* [Consigne écrite] D'après l'extrait sur le relogement des squatters de Tranquebar, combien de familles attendaient depuis des années d'être relogées à Pointe-aux-Sables ?

* [Extrait de source]
--------------------------------

Quatre-vingt-deux familles de squatters de Tranquebar attendaient, depuis des années, d’être relogées à Pointe-aux-Sables. Si elles le sont depuis janvier, vivant en sécurité dans une petite maison en béton à la cité Jean Blaize, elles considèrent tout de même avoir perdu au change. 

Bianca Désiré, dit Mémé, 35 ans, a l’air épuisée après sa journée de travail pour le compte d’une compagnie de nettoyage. La trentenaire, qui est née à Tranquebar de parents squatters, n’a connu que cette vie. Du moins jusqu’en janvier, lorsqu’elle a obtenu les clés d’une petite maison en béton, surmontée d’une toiture en tôle, et comprenant une petite chambre, un salon étroit, des toilettes attenantes, le tout raccordé à la fourniture électrique et à l’eau courante. Elle ne vit plus avec le sentiment d’insécurité qui l’animait lorsqu’elle habitait à Tranquebar. 

«Ici, je suis à l’abri de la pluie, des inondations, des cyclones. Nou pa mizer dilo osi. Li koulé enn lazourné. Nou éna kouran osi. J’y vis assez confortablement, même si la maison semble avoir été conçue pour accueillir un couple sans enfant et que je doive céder la chambre aux miens et dormir sur un matelas posé à terre dans le salon.» 

Un avis partagé par sa sœur Madonna, 29 ans, mère de trois enfants âgés de 13, 12 et deux ans, mais également par leur voisine Neeran, 22 ans, mère de deux enfants d’un an et de quatre ans. Les conditions de vie à Tranquebar étaient difficiles, avouent-elles. «À Tranquebar, nos maisons étaient en tôle et nous étions plusieurs à partager l’électricité. De plus, nous n’avions pas d’eau courante. Nou ti bizin lévé katrer, sot larivier pou rampli dilo dan robiné, fer de-trwa voyaz pou gagn dilo pou servi enn semenn.» 

Par temps de pluie, leurs misères étaient décuplées : «Dilo rant partou ar so labou ek so bebet ek so salté ki sorti la montagn Dauguet e ki dilo saryé dan nou lakaz. Ler soley sorti, moustik donn bal ek zanfan gagn bouton», raconte l’une des mères. 

Ces soucis domestiques sont loin de leurs préoccupations aujourd’hui. D’ailleurs, elles sont reconnaissantes envers une certaine Bernadette de la National Empowerment Foundation pour ses démarches ayant permis leur relogement à la cité Jean Blaize à Pointe-aux-Sables. Toutefois, ces familles ne sont pas tout à fait satisfaites. Elles estiment que les autorités se sont jouées d’elles. Bianca et Madonna Désiré racontent que ces petites maisons construites par des travailleurs étrangers sous le gouvernement sortant, leur avaient été promises contre paiement de mensualités de Rs 500. «Il n’était nullement question de dépôt à fournir», insiste leur frère Jean-Noël.

--------------------------------

(Données extraites d'une collection)
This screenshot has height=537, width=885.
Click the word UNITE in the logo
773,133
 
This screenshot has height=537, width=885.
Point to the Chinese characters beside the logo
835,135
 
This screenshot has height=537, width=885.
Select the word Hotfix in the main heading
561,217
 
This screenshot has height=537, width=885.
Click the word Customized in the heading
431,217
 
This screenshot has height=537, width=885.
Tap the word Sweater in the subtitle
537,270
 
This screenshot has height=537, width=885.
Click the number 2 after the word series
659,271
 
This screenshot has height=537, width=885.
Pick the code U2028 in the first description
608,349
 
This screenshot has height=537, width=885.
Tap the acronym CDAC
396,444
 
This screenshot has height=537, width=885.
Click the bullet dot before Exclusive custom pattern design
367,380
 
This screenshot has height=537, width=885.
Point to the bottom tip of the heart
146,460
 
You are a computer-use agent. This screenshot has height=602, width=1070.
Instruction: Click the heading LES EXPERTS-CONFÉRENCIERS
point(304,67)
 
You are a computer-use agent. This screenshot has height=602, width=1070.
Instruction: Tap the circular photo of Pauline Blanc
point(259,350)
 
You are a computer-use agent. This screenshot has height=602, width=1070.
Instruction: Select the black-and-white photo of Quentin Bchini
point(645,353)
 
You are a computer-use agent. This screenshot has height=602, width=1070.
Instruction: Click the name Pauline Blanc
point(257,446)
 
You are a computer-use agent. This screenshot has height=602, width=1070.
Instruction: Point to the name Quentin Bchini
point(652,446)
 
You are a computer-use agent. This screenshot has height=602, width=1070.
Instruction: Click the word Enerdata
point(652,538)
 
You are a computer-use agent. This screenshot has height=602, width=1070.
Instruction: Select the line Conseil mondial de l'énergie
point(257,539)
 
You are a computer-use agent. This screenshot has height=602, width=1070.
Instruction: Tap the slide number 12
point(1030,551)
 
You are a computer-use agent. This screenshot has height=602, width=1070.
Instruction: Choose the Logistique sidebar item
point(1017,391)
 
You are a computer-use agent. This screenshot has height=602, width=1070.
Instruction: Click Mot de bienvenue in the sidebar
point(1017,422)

--------------------------------

* [La réponse] Quatre-vingt-deux familles.